Future Focus of Research on Performance Assessment
No single approach to the study of performance variables related to spaceflight can provide all of the resources and data needed. Instead, our future efforts need to focus on the coordinated and integrated use of all the assessment approaches discussed so far (Alluisi, 1975, 1977). Although mission simulations and actual in flight measurements may be extremely valuable in gauging the overall functioning of crews and in helping to identify problems of concern, these approaches do not support inferences regarding cause and effect relationships. For example, there is no way of determining whether the changes in performance observed early in the Skylab missions were due primarily to motion sickness, lack of adaptation to weightlessness, increased arousal resulting from the excitement and novelty of the mission, or some combination of these or other factors. To investigate these variables more directly, we must rely upon more controlled laboratory tests, using the discrete task and synthetic work approaches. Important findings from research using such techniques can guide our assessment of performance under more complex, operational conditions.

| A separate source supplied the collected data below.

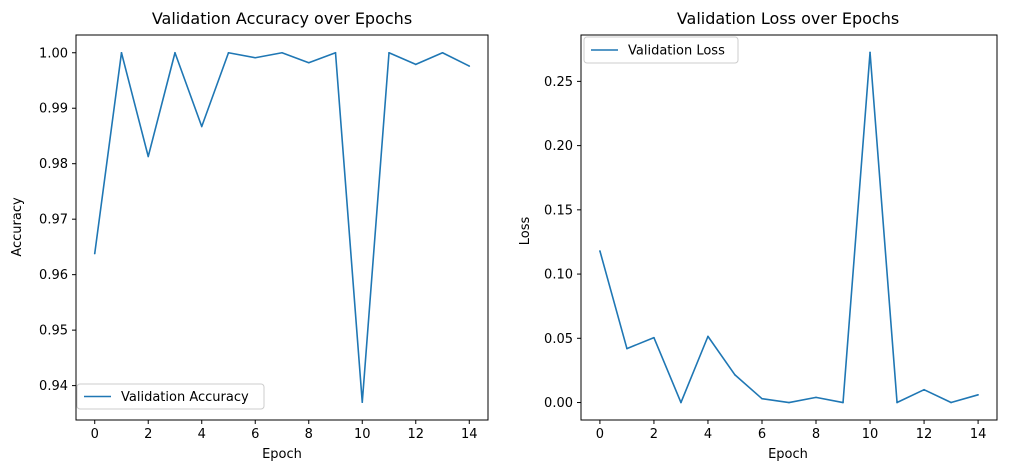 The image size is (1010, 470). Describe the element at coordinates (558, 340) in the screenshot. I see `y-tick-label: 0.05` at that location.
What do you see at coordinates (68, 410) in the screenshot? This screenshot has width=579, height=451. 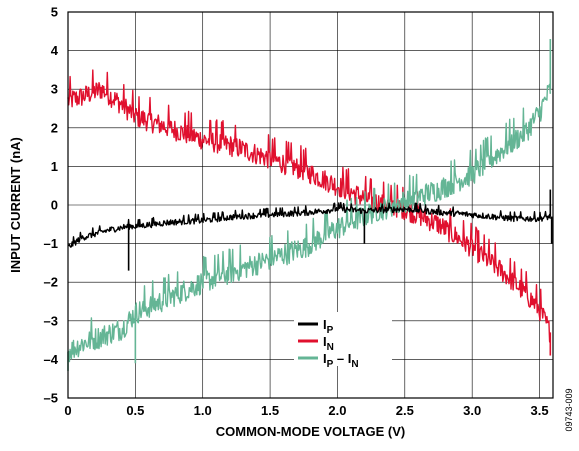 I see `x-tick-label: 0` at bounding box center [68, 410].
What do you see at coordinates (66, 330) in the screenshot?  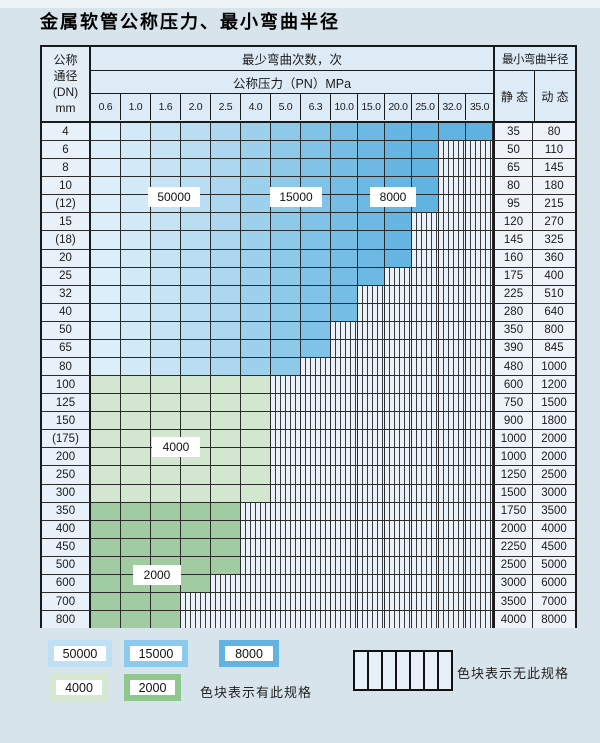 I see `dn-cell: 50` at bounding box center [66, 330].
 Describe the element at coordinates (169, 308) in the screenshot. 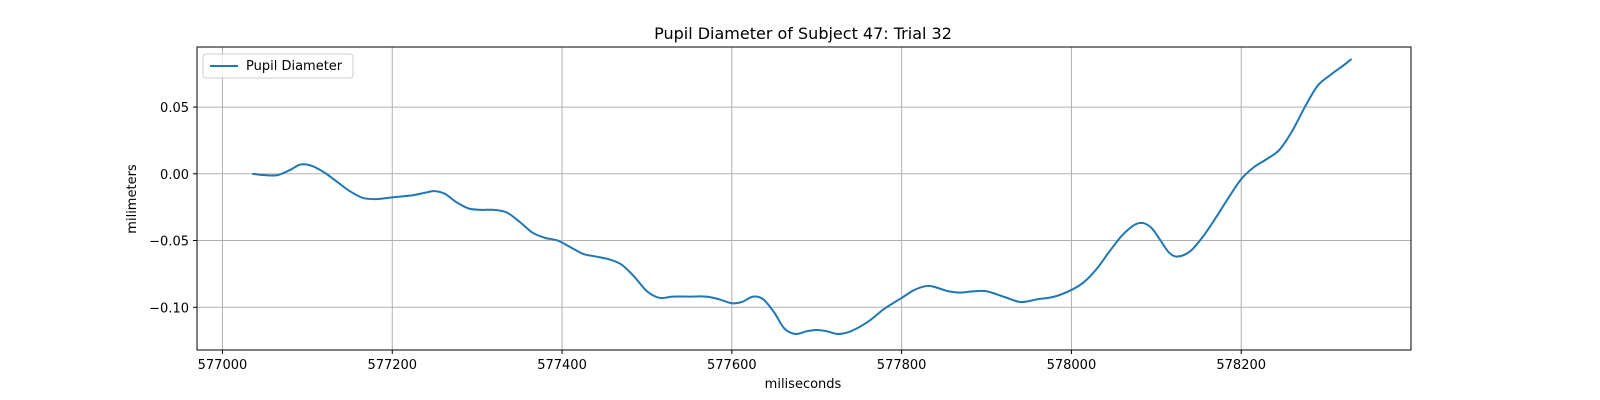

I see `y-tick-label: −0.10` at that location.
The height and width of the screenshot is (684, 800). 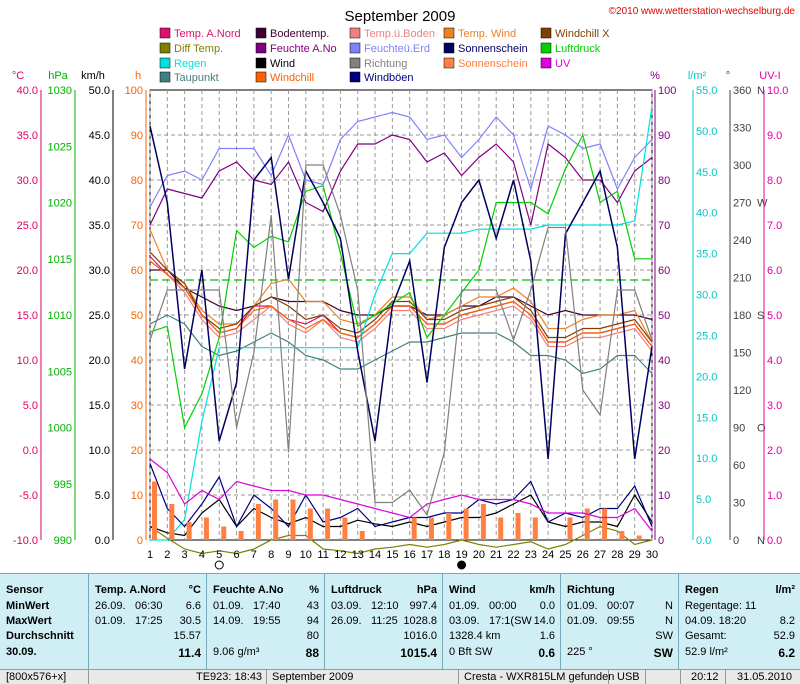 I want to click on axis-tick-temp: 0.0, so click(x=30, y=451).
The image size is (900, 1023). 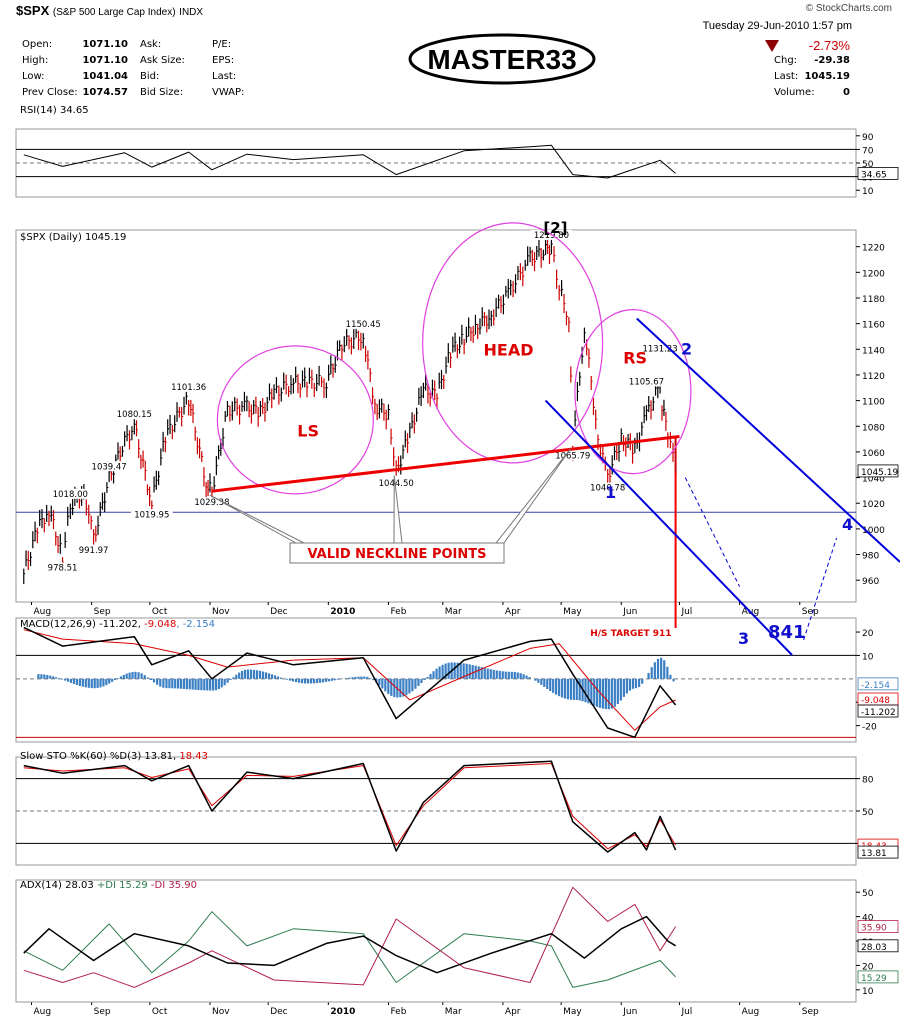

Other performance measurement problems also deserve attention. One problem is to define criteria for measuring performance under operational conditions. Until such criteria are defined, there can be no clear direction on how to validate and implement ground based systems to aid our understanding of work in space. Also, more effort is required to ensure systematic quantitative and qualitative data on in flight performance. Unfortunately. there are no plans for such performance studies in the Space Shuttle series.
Another problem area concerns task predictive validity under ground based conditions (i.e., the ability of the ground based task to effectively predict task performance in space). For research and development purposes, emphasis should be placed on the predictive  validity of assessment approaches rather than relying on their apparent validity (i.e., validity based on the extent to which a test seems to measure the variable to be tested because of its similarity to the criterion measure), although for selection and training purposes apparent validity may have to remain a major consideration.
Finally, we need to relate relevant physiological indices to the performance aspects of behavior. Behavioral measures could be useful to determine flight crew status and to indicate changes in their capability to perform mission tasks.